Re: Great Commercial Suicide Albums
May 11, 2011, 18:29
Val Doonican - Aran Gimp (remastered).
Kid Calamity
9048 posts

Re: Great Commercial Suicide Albums
May 11, 2011, 18:32
Ha ha ha!! LOL!!
Aidan
34 posts

Re: Great Commercial Suicide Albums
May 11, 2011, 18:52
OMD's Dazzle Ships is another one. Totally ahead of its time back in '83, and took about 25 years for the music media to pick up on how good it was.
Kid Calamity
9048 posts

Re: Great Commercial Suicide Albums
May 11, 2011, 19:10
Exactly. I had considered mentioning that and indeed several by David Bowie that could also have proved terminal.

However, both knew their core audience's eagerness or loyal enthusiasm (better than the press and critics certainly did) for having their horizons broadened. A risk that proved very lucky, indeed.

Now, where did Marilyn Manson go wrong?
toasted-whippet
toasted-whippet
86 posts

Re: Great Commercial Suicide Albums
May 11, 2011, 20:15
Daevid Allen has made a career out of it (or not!)

Big jazzy psychedelic Gong trilogy, followed by pared down acoustic "Good Morning" and "Now is the happiest time of your life" (His best work IMO)

Just gets going again, then its "Death of Rock" and "Divided Alien Playbax" (hate them)

done this several times over
Robot Emperor
Robot Emperor
762 posts

Re: Great Commercial Suicide Albums
May 12, 2011, 00:03
Aidan wrote:
Soft Cell- This Last Night In Sodom. By far their best work. The less well-known Soft Cell material is far better than the stuff that generally gets played, particularly during their later stages.


Cheers Aidan. Added to my to get hold of list. A band I am ignorant of beyond liking what I have heard.
Robot Emperor
Robot Emperor
762 posts

Re: Great Commercial Suicide Albums
May 12, 2011, 00:12
elegant chaos wrote:
"If Mark Perry had been doing a “David Essex at the end of Stardust” when he released Vibing Up The Senile Man then his shedding of an audience he had come to dislike would have been historically heroic, rather than a footnote nobody cares about"

I'll have to ask him about that - not entirely sure if it was re an audience he came to dislike - it was more about questioning boundaries - those by establishment, those by punk, even those of his own making (I think)

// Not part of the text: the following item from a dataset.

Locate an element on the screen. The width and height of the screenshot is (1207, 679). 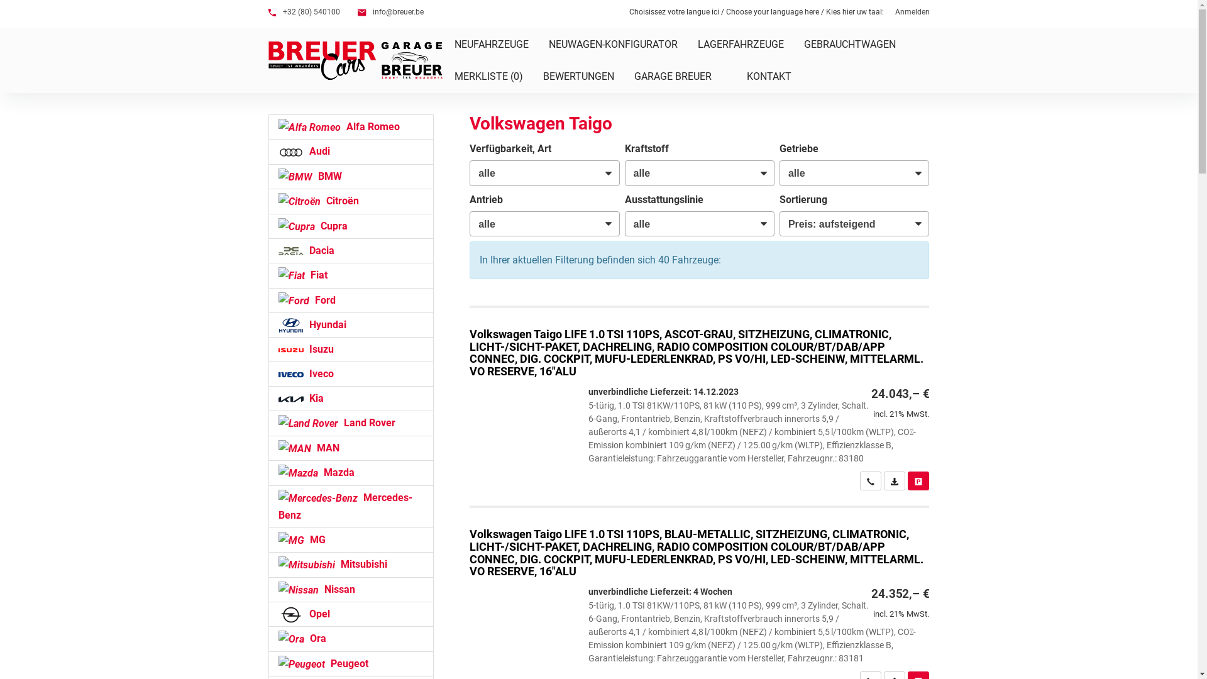
'Anmelden' is located at coordinates (913, 12).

Oh well, looks like a little heroic fantasy I have constructed around an album I have come to admire but at the time seemed deliberately designed to send me running for the hills. I think your interpretation more likely, you know the guy after all. Either way, admirable. Fulfilled both interpretations.
Monganaut
Monganaut
2382 posts

Re: Great Commercial Suicide Albums
May 12, 2011, 11:06
Yeah, The Manic's 'Holy Bible' did a similar thing. You'd have thought it would have wiped em' out, but it just upped the miserablist aspect of their fan base.
Ditto 'Dep Mode's 'Some Great Reward'

Pete Murphy/Mick Karn's 'Dalis Car' album had a similar effect on me, wasn't expecting THAT sound, but I was strangely drawn to it.

David Sylvian's 'Brilliant Trees' must have been a strange comeback for most of Japan's pop fans as well. As well as those instrumental/environmental collaborations with Holger Czukay et al.

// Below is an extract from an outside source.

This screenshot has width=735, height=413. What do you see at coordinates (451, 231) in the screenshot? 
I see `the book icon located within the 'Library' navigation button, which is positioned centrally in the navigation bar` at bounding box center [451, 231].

Funny you mention Pulp's 'This is Hardcore', I was pondering that too. Weirdly, still one of my fav' Pulp albums to date.

I remember being distinctly unimpressed with John Foxx's follow up to 'Metamatic', 'The Garden'. Where were all the cool synths and hard edges? Warmed to it since, but at the time I was well pissed.

Second Horror's album was total fan dumpage. Where were all the cool garage riffage, they'd turned into bloody shoegazers!

Ditto Yeah Yeah Yeahs second (and third) long players too.
The Sea Cat
The Sea Cat
3608 posts

Re: Great Commercial Suicide Albums
May 12, 2011, 11:13
Satanic Majesties is a corker!
Popel Vooje
5373 posts

Re: Great Commercial Suicide Albums
May 12, 2011, 11:28
I haven't had time to read the entire thread, so apologies if someone else has already mentioned it - but the Monkees' "Head" (both the film and the album) is one example that springs to mind. That also brings to mind Slade's "Flame", which may not have been a deliberate attempt to shed fans, but both the film and the soundtrack were certainly a whole lot more downbeat than what their fans were used to.